When we walked into the steam room the women working there
made it very clear they were not happy about having three more people arriving at such a late hour (some sentiments are not lost in translation).
They demanded to see our tokens, no doubt hoping we had wandered into
the wrong section. Once they realized
we hadn’t, they pointed for us to lie down on the giant marble platform and
began speaking loudly to each other in Turkish. These were definitely not words
of affirmation, but more like words of disgust from over-worked 60+ year old
women. I’m thinking the labor unions never made it to Turkey. There definitely doesn’t seem to be a
Department of Labor presence to enforce wage & hour laws, that’s for sure.
Now I don’t know if this is true for you… but when I’m
naked, especially in front of a stranger (not that I have tons of experience
here), I lose a bit of my edge, I feel slightly vulnerable. So here we are, exposed to the world, hoping
we’re in the right spot, and directed to lie down next to each other in a giant
room. The attendants are in the same
black panties that we are, and some are wearing black bras, and some are wearing nothing at all.
What a scene! It’s rather confusing, and to this point not
as relaxing as I’d hoped. After some time passes, my mom is the first of us to
be called. This makes me chuckle as I’m not sure what the older Turkish hamam
ladies will think about my free-spirited, tattooed, firecracker of a
mother. Meanwhile, Tina, myself, and some
random Japanese girl lie practically naked on the marble platform and start to
giggle; this experience is so strange already.
Next up is Tina, we say our goodbyes, God only knows if we’ll see each
other again. Awkward, check;
uncomfortable, check; my turn, check. Upon being summoned, I am rushed to a
different area of the platform and directed to lie face down. As I do so, the
attendant begins to bathe me with an exfoliating scrub and a bubble wash. She grunts and taps my legs when I am to roll
over. Then she leads me to a basin and abruptly, without any warning, dumps
water over me as I sit on the stone.
Wow, that’s not what I expected. Next I am led back to the platform
where another product is rubbed over my body.

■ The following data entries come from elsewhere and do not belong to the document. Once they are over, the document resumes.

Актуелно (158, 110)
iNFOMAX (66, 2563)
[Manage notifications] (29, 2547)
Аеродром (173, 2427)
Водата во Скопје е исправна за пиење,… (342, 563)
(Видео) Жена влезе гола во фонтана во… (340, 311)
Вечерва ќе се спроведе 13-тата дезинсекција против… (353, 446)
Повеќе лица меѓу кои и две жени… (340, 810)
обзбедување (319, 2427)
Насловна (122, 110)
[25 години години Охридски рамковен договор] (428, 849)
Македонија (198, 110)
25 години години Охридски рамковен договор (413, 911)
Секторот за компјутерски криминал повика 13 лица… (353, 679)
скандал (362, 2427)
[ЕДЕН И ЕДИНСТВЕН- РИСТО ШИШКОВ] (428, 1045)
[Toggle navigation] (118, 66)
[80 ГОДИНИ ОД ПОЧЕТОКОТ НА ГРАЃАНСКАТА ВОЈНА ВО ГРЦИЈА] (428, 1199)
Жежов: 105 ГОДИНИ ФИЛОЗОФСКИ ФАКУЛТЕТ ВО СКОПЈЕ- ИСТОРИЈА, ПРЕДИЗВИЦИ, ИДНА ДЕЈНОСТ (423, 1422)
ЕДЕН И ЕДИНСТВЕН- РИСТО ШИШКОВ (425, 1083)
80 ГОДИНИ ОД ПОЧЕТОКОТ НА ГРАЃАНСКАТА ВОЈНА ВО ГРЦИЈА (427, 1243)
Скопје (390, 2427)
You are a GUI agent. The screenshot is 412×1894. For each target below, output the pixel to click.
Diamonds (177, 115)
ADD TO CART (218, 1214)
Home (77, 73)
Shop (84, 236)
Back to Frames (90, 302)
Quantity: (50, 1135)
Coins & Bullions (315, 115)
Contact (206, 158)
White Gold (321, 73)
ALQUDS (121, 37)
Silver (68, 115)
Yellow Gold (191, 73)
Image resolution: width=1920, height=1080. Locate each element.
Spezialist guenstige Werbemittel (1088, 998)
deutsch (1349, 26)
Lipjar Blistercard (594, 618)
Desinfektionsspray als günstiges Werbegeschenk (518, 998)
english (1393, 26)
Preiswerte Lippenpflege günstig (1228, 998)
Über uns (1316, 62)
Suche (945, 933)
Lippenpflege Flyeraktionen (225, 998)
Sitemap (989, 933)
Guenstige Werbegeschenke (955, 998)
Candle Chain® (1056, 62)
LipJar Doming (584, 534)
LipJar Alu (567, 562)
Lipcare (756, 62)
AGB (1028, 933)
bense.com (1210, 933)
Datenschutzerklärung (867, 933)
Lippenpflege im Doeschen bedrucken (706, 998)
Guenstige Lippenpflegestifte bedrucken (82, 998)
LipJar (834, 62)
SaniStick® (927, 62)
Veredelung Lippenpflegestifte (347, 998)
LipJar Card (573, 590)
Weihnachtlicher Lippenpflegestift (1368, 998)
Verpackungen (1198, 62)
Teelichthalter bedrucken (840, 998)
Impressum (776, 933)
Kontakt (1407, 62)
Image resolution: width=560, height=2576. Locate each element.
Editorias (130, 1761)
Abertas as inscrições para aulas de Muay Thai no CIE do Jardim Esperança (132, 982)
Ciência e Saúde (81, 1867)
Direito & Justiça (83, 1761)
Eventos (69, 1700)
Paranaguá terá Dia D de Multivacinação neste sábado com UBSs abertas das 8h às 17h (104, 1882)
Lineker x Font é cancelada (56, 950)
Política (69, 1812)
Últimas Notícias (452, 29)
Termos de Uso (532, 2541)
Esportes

Then again, without warning, I am pulled up and led to another room. My
new Japanese friend is watching me as I depart. My soggy undressed body waves
back with a smirk… ha! I know what she
is in for. Little does she know…
All in all, I am sure the 15 minute bathing process removed my dead skin, cleansed my
pores, facilitated better skin breathing, and improved blood circulation, yada-yada-yada. However, the abrupt and
callous manner in which I have been handled has left me a little shell-shocked.
I most definitely was not at Bonneville or one of the other spas I love back
home.
Just
as I was feeling like a child who had misbehaved and was awaiting a lashing, a
different, kinder set of arms came from behind and wrapped me in a huge
towel. She hugged me, still from behind,
and walked me into the next room. There she helped me up on a massage table. She then began to sing the most angelic song
(albeit in Turkish) as she artfully massaged my body. I enjoyed every moment of her soothing
celestial voice, nodding along as I tried to absorb her joyful emotion. I fear I might have unknowingly paid homage
to Allah, but I figured I could repent later to my God, who seems to be
slightly less angry than Allah. And it must be said, that under the
circumstances, this was probably the safer response knowing full well the angry
naked bath attendant was still in a room nearby.
After
the massage I was offered a shower to rinse. I then met Tina and my mom in the
large jacuzzi / pool area... where we laughed long and hard about our
individual and completely unique experiences.
I
really wish I had taken the time to read about the Turkish bath experience
before going… I think it would have made the process less confusing and I would
have managed to stay longer and better enjoy soaking up all the beautiful
facility had to offer. Regardless of an
angry old half-naked bath attendant or two – the experience was amazing!!